- [Brano da esaminare]
Eventi traumatici e condizionamenti clinici.

I quadri clinici più complessi, sono caratterizzati da ipervigilanza, pensieri ricorrenti correlati al trauma e “flashback” del vissuto traumatico (Jessika Boles, 2017, p. 251). Dalle testimonianze di diversi pazienti è emerso che spesso rivivere l’episodio tramite i flashback ed i sintomi consecutivi è peggiore del trauma stesso. Uno degli effetti causati dall’ipervigilanza post-traumatica è l’alessitimia, che consiste nell’incapacità di esprimere a parole le proprie emozioni e/o sensazioni diventando vittime di reazioni psicosomatiche (Liotti & Farina, 2011, p. 34). Inoltre, è stato osservato che gli stimoli ambientali come odori, colori, rumori che prima non avrebbero suscitato risposte significative, ora possono rievocare l’evento traumatico e innescare nell’individuo delle importanti reazioni di allarme. Quindi i pazienti vivono il riemergere psichico dell’esperienza traumatica con sentimenti di impotenza, disperazione, dolore, panico e paura della morte. Solo analizzandone i ricordi e studiandone la sintomatologia, il terapeuta può arrivare a comprendere la realtà psichica del paziente (Bohleber & Leuzinger-Bohleber, 2016, p. 71–72).

Per il paziente traumatizzato “la sfida non è imparare ad accettare le cose terribili che sono accadute, ma imparare ad ottenere la padronanza sulle proprie sensazioni interne ed emozioni” (Van der Kolk et al., 2015, p. 77). Gli studi sull’esposizione all’evento traumatico hanno permesso di distinguere due categorie differenti: gli eventi traumatici imprevedibili (una catastrofe naturale o il lutto di una persona cara) e gli eventi prevedibili (subire uno stupro o un incidente stradale). Gli eventi traumatici prevedibili comportano maggiori danni alla salute dell’individuo: (Lassemo, Sandanger, Nygard & Sorgaard, 2017, p. 18) il riconoscimento di questi fattori come causa dell’insorgenza traumatica all’interno del DSM-5, ha comportato un aumento del 59% nelle diagnosi (Jones & Cureton, 2014, p. 258).

- [Dati]
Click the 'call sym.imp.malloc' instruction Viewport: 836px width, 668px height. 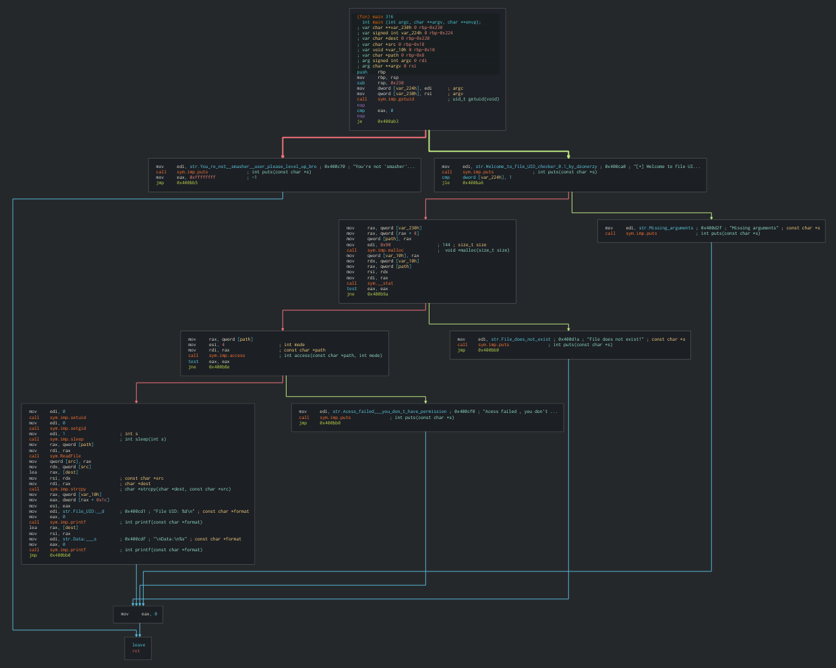point(385,250)
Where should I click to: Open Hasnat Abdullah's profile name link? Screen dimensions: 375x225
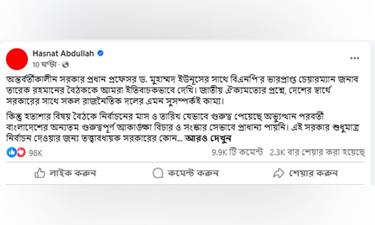coord(63,54)
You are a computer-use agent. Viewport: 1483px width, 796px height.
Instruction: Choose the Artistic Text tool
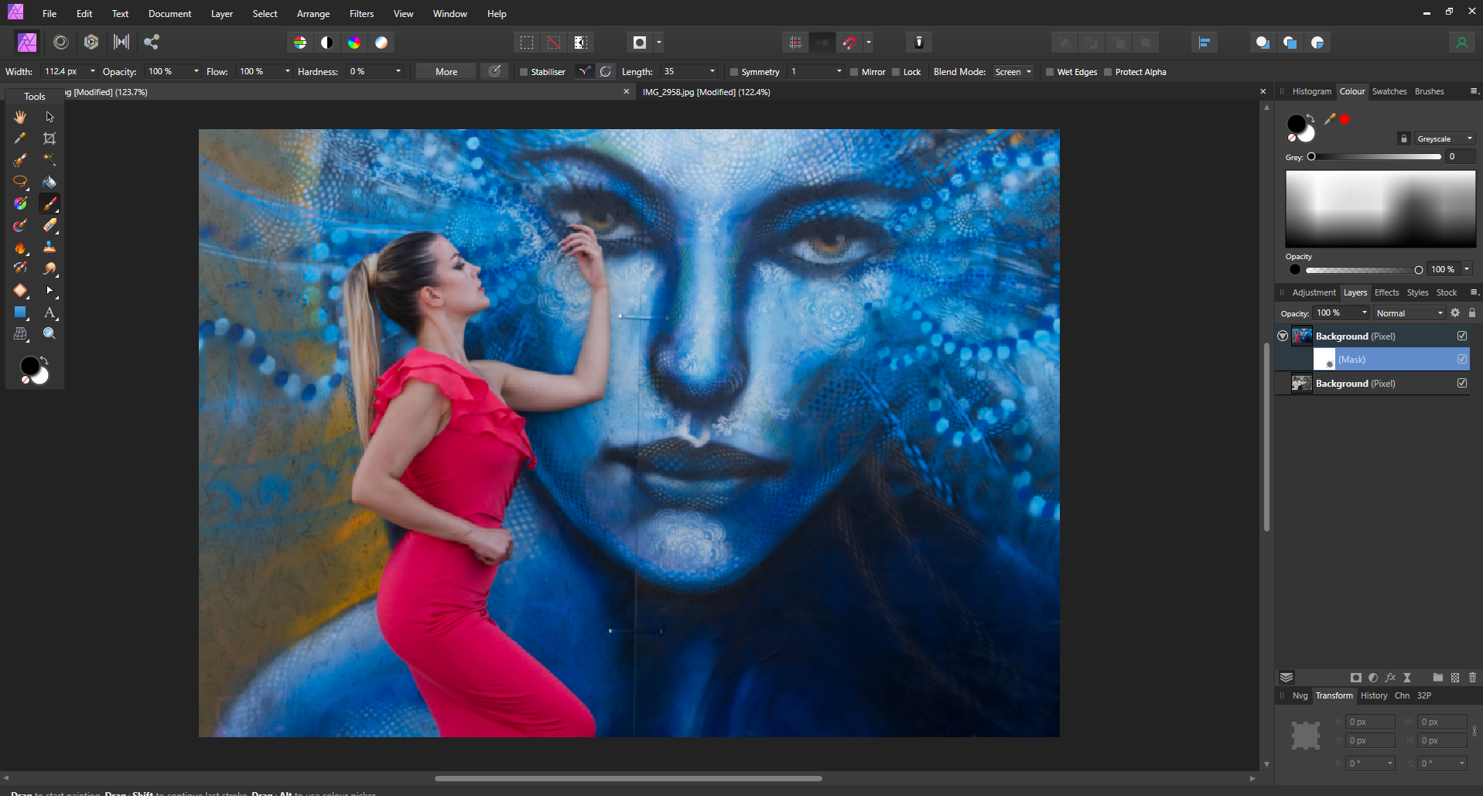click(50, 313)
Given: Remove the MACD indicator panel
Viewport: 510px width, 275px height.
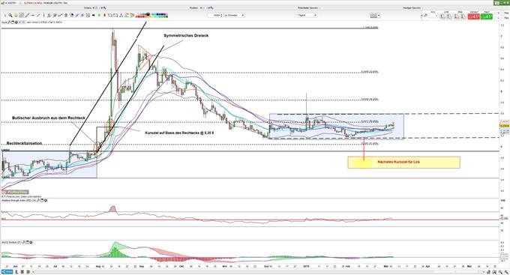Looking at the screenshot, I should pyautogui.click(x=31, y=242).

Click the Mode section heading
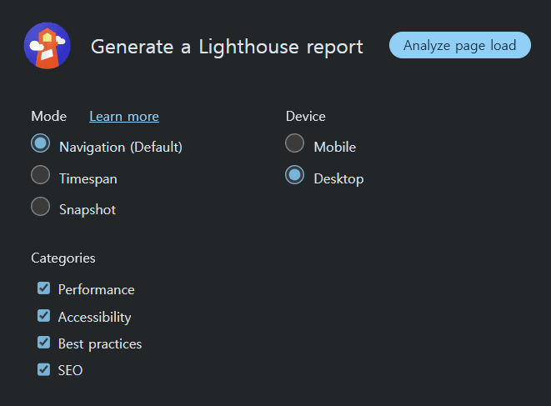pos(48,117)
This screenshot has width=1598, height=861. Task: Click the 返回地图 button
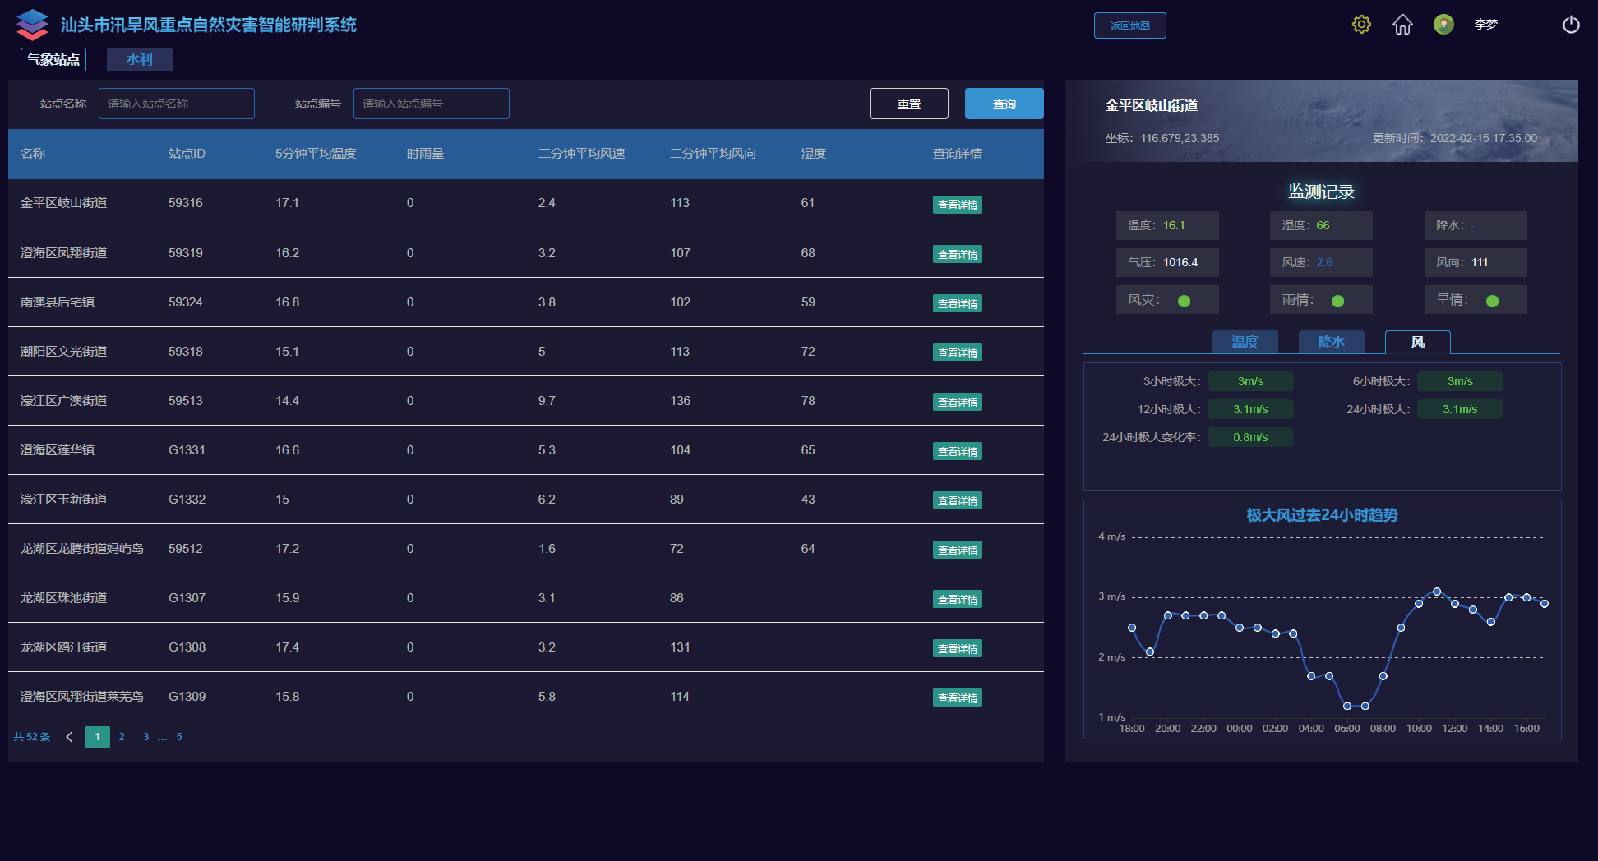1129,25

- [Istruzioni]
a) Rispondi a queste domande sul brano relativo al trauma:
(i) In che cosa consiste l'alessitimia?
(ii) Quali esempi di eventi traumatici imprevedibili vengono citati?
(iii) Di quale percentuale sono aumentate le diagnosi dopo l'inserimento di questi fattori nel DSM-5?
b) Prosegui il brano sul trauma dal punto in cui si interrompe, con un breve paragrafo.
Il materiale non ha alcun legame con il brano.

- [Risposte ai compiti]
a)
(i) Nell'incapacità di esprimere a parole le proprie emozioni e/o sensazioni.
(ii) Una catastrofe naturale o il lutto di una persona cara.
(iii) Del 59%.

b)
Il vissuto traumatico sposa l’idea di un continuum di sofferenza interiore che riaffiora anche nel transfert relazionale. La ricomparsa improvvisa di ricordi legati ad un trauma infantile, per esempio, può essere suscitata dall’interazione con persone che il soggetto identifica come responsabili dell’evento traumatico stesso (Bohleber & Leuzinger-Bohleber, 2016, p. 67). Per questo motivo il terapeuta, oltre all’analisi dell’evento traumatico, deve anche approfondire il contesto socio-relazionale e la storia di vita del paziente: il supporto della famiglia, la sua storia evolutiva, le esperienze vissute precedentemente all’evento o l’ingresso all’interno di una comunità terapeutica. In questo modo si potranno individuare più facilmente le necessità e i punti di forza su cui far leva per fronteggiare il problema (Jessika Boles, 2017, p. 251).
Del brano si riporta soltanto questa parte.